Data records:
[start]

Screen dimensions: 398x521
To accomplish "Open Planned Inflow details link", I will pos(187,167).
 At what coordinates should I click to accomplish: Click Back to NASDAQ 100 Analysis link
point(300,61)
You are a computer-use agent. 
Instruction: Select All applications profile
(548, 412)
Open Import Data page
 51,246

[end]
[start]

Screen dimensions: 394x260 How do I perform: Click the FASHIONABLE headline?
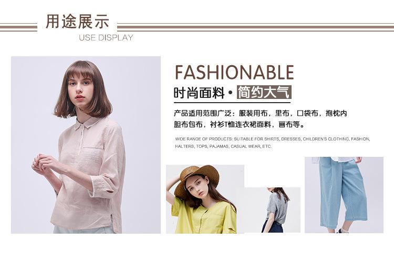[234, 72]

[end]
[start]

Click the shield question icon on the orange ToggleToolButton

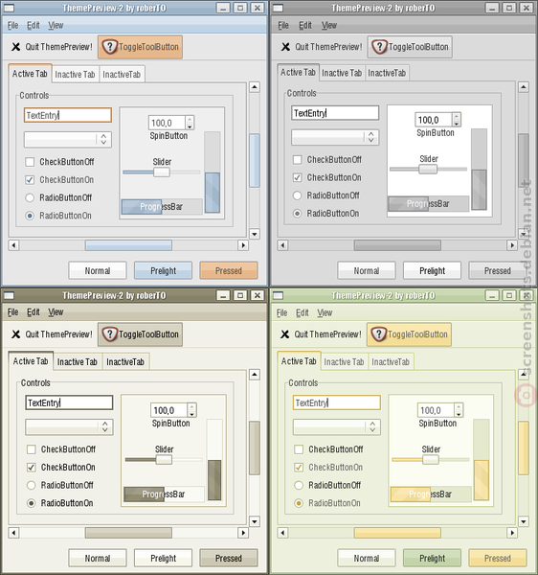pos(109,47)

[end]

Exercise requirements:
List each line of the entries above that contains the word "Click", treating uppercase and lowercase as distinct.

Written reply:
 At what coordinates should I click to accomplish: Click Back to NASDAQ 100 Analysis link
Screen dimensions: 394x260 How do I perform: Click the FASHIONABLE headline?
Click the shield question icon on the orange ToggleToolButton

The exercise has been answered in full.